Demographic characteristics of positive students stratified by curve magnitude

As shown in Table 1, the PPV was 55.4% for the maximal Cobb angle of 10–19°, 37.8% for 20–39°, and 2.6% for ≥ 40° in the 426 students who were screened as positive. Both our [20] and other studies [2] have previously depicted a higher incidence of AIS in women;, in the present analysis we further found that the proportion of women with AIS with different curve magnitudes was higher than that of males (Cobb angle 10–19°: 43.2 vs. 12.2%; 20–39°: 34.7 vs. 3.1%; ≥ 40°: 2.6 vs. 0.0%; Z = -3.929, P < 0.001), suggesting that women present with more severe scoliosis. Patients with AIS were mainly aged 7–12y (52.6%) and 13–15y (39.0%) with Cobb angles of 10–19° (31.9 and 21.8%) and 20–39° (19.5 and 16.0%), which are greater than those observed in adolescents aged 16–19y (χ2 = 6.300, P = 0.043). These results indicate that the sex and age of patients with AIS are significantly associated with the severity of the curve magnitude.

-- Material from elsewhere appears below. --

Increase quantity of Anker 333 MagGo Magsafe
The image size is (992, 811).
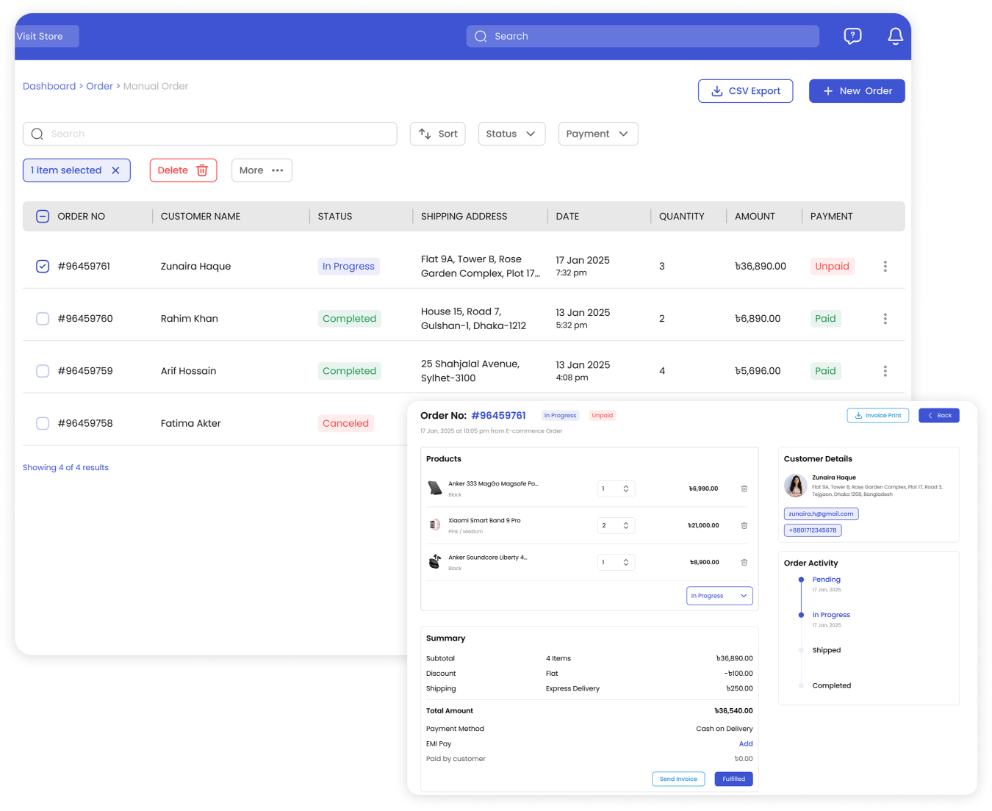[625, 484]
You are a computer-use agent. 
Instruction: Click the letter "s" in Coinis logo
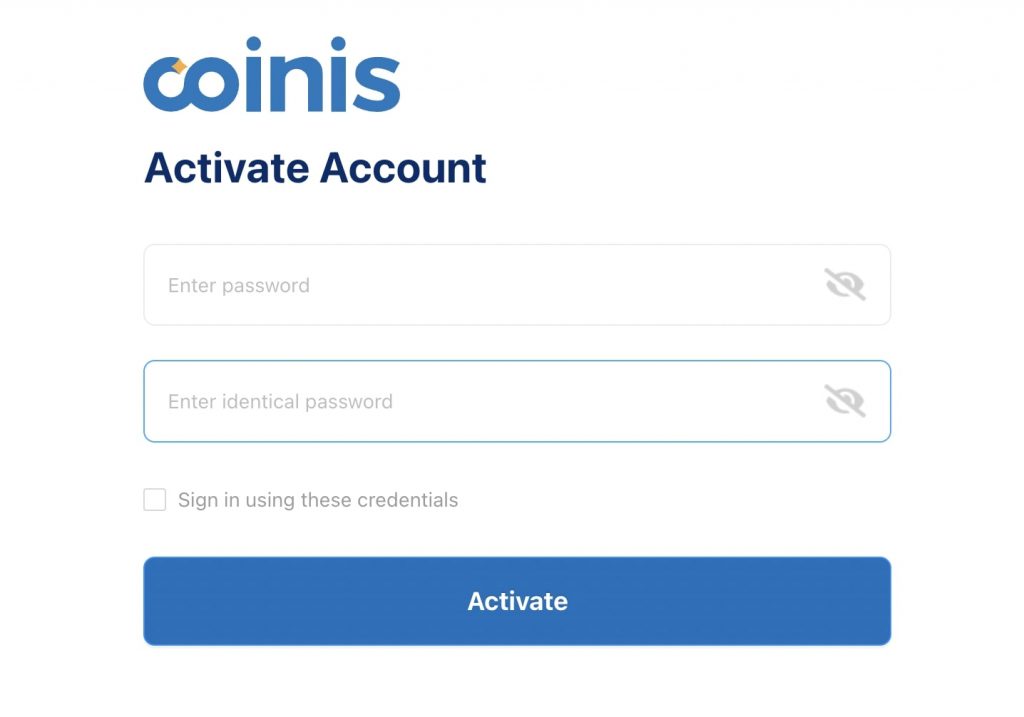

Table 1 Demographics and incorrect postures of participants stratified by the distribution of the Cobb angleIncorrect postures and ATR Associated with the curve magnitude

As shown in Table 1, incorrect postures, including shoulder height, scapula tilt, and rib hump, were significantly different among the different curve magnitude groups. The AIS patients with Cobb angles of 10–19°, 20–39°, and ≥ 40° had greater incidences of left shoulder height (23.5%, 14.1%, and 0.9%), right shoulder height (21.1%, 19.0%, and 1.4%), left scapula tilt (23.5%, 15.5%, and 0.7%), and right scapula tilt (20.7%, 17.1%, and 1.4%) than that of normal shoulder (10.8%, 4.7%, and 0.2%; χ2 = 9.126, P = 0.010) and scapula height (11.3%, 5.2%, and 0.5%; χ2 = 8.048, P = 0.018). Interestingly, patients with AIS with Cobb angles of 20–39° and ≥ 40° had a greater proportion of right rib hump (22.5% and 2.1%) than those with normal rib morphology (11.0% and 0.2%) and left rib hump (4.2% and 0.2%; χ2 = 12.721, P = 0.002). Correspondingly, the AIS group with Cobb angles 20–39° and ≥ 40° had significantly higher frequencies of students with an angle of right thoracic rotation ≥ 5° (20.0 and 2.1%) compared to that of normal thoracic rotation 0–4° (13.8 and 0.2%) and left thoracic rotation ≥ 5° (4.0 and 0.2%; χ2 = 13.882, P = 0.001). No significant differences were reported in the percentages of other incorrect postures (pelvic tilt, lumbar concave, flat back, thoracolumbar kyphosis, and lumbar kyphosis) or ATR (angle of thoracolumbar or lumbar rotation) in the different curve magnitude groups. Taken together, the incorrect postures, including shoulder-height difference, scapula tilt, a rib hump, and angle of thoracic rotation, were significantly associated with the curve magnitude in students with AIS.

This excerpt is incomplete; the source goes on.